Ainsi la stratégie adoptée par l’administration Obama concernant le monde musulman en général et l’Iran en particulier fait-elle tout à fait sens, sans relever ni de l’irénisme, ni de l’amateurisme, ni du complot crypto-islamiste : il s’agit de faire perdre à la Russie un de ses leviers de puissance et de rayonnement international majeurs durant la dernière décennie.
Je reviendrai sur le grand jeu géopolitique en cours au Moyen Orient dans mon prochain billet ; en attendant, constatons que même au-delà de cette zone géographique, tout est fait depuis quelques années pour démanteler le réseau de puissance russe à travers se relais passés, susceptibles de le redevenir, comme présents : outre l’Iran, les Américains ont entamé un dialogue avec Cuba, qui fut durant la guerre froide le meilleur poste avancé soviétique ; et j’incline à penser que le renversement de Kadhafi s’inscrit aussi dans cette grande stratégie mondiale, le dictateur ayant été durant des décennies un grand allié de l’URSS. Les Américains ont préféré livrer la Libye au chaos plutôt que de risquer que, dans le cadre d’une confrontation avec la Russie, elle ne devienne un relai décisif de la puissance russe en Afrique, connaissant l’influence de Kadhafi sur le continent ; on peut critiquer cette décision, la considérer cynique, inefficace, inutilement dangereuse, ou que sais-je, mais on doit en relever la cohérence.
Ainsi donc, il me semble que la diplomatie de l’administration Obama n’est pas tant à côté de la plaque que ce que j’ai longtemps pensé : il y a bien un axe principal, et cet axe n’est pas le sabotage de la puissance américaine face à un ennemi principal qui serait l’Iran et l’islam radical, mais le repositionnement stratégique américain à l’échelle mondiale pour faire face à cette triste réalité que Vladimir Poutine a refait de la Russie le danger n°1 pour l’ordre international qu’elle fut déjà, de sinistre mémoire, durant un demi-siècle, bien à l’abri derrière son colossal arsenal nucléaire. Les Américains ont pu, en suivant cet axe, faire des choix contestables, mais il ne me semble pas qu’on puisse considérer que, par exemple, le recul au sujet de l’Iran puisse être considéré comme un recul stratégique pour l’Amérique. Il s’agit plutôt d’un repositionnement des forces et d’une reconsidération des inimitiés, au regard de l’apparition et du renforcement d’une menace plus grande. Et la manoeuvre paraît plutôt bien fonctionner, puisque les Russes commencent à s’inquiéter de ce que l’Iran se montre de moins en moins coopératif avec eux, et de plus en plus proches des Occidentaux.

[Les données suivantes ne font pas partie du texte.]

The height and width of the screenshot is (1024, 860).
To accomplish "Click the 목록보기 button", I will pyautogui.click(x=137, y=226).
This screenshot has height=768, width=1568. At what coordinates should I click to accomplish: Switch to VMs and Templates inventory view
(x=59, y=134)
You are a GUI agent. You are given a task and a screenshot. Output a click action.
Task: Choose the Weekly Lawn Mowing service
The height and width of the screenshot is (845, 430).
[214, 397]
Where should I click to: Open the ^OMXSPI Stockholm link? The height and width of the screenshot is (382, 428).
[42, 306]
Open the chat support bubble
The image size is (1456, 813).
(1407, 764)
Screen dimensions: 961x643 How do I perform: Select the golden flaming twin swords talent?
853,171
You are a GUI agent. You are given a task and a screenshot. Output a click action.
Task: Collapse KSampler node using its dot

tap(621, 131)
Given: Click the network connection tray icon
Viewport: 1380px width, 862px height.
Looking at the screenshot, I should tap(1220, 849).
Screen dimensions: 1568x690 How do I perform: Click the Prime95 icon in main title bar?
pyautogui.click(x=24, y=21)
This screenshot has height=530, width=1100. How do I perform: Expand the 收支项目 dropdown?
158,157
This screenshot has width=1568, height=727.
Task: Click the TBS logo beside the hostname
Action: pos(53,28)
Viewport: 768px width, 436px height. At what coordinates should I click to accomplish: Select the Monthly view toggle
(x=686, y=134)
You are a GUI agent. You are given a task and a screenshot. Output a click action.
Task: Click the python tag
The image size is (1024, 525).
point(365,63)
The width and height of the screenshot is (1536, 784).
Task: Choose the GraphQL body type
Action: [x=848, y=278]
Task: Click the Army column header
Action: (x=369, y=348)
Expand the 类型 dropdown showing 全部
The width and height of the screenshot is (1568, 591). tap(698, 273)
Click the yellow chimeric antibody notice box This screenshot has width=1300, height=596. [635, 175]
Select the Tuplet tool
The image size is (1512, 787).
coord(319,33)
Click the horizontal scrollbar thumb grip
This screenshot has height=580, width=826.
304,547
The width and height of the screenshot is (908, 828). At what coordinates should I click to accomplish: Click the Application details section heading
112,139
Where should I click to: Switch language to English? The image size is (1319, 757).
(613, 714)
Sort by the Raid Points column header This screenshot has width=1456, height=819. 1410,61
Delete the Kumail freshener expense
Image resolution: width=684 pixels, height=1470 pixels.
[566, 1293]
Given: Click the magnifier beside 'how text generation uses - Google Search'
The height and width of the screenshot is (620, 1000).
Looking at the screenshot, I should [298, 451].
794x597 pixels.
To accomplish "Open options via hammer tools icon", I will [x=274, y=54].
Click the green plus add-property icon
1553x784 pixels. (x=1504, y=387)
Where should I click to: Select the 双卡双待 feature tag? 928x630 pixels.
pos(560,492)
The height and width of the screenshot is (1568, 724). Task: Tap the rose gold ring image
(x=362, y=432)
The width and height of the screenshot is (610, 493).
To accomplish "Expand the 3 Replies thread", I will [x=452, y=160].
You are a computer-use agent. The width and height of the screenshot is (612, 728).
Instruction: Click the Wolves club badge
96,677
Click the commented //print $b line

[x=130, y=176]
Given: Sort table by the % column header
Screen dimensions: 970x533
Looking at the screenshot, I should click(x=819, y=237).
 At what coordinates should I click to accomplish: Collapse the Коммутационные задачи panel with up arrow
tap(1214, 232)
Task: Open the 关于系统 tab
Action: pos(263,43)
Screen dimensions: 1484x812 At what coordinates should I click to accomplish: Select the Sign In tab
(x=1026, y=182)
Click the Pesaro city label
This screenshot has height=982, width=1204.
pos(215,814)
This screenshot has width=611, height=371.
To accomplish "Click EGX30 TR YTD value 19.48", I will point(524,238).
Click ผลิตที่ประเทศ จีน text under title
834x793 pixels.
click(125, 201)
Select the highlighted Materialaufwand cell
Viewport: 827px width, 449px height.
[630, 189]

Faut-il mettre cette cohérence et cette clairvoyance sur la dangerosité supérieure de la Russie au crédit d’Obama lui-même ? Je n’en sais rien. Il ne faut pas oublier qu’ en matière diplomatique s’entremêlent la volonté du président, les considérations opportunistes et surtout le poids de la permanence des services, avec ses doctrines et sa profondeur historique. Sans nul doute que lorsqu’Obama est arrivé au pouvoir, les analystes du Département d’Etat et des services de renseignements avaient déjà tiré les conclusions de l’affaire géorgienne et que le nouveau président a pris ses nouvelles orientations stratégiques sur la base de leurs conseils.
Toujours est-il que, si la situation internationale n’est pas brillante, le recul des Etats-Unis sous Obama n’aura pas été tel qu’on peut le penser au premier regard ; il s’agit essentiellement d’une réorganisation stratégique pour faire face à une nouvelle cible principale : la Russie de Poutine.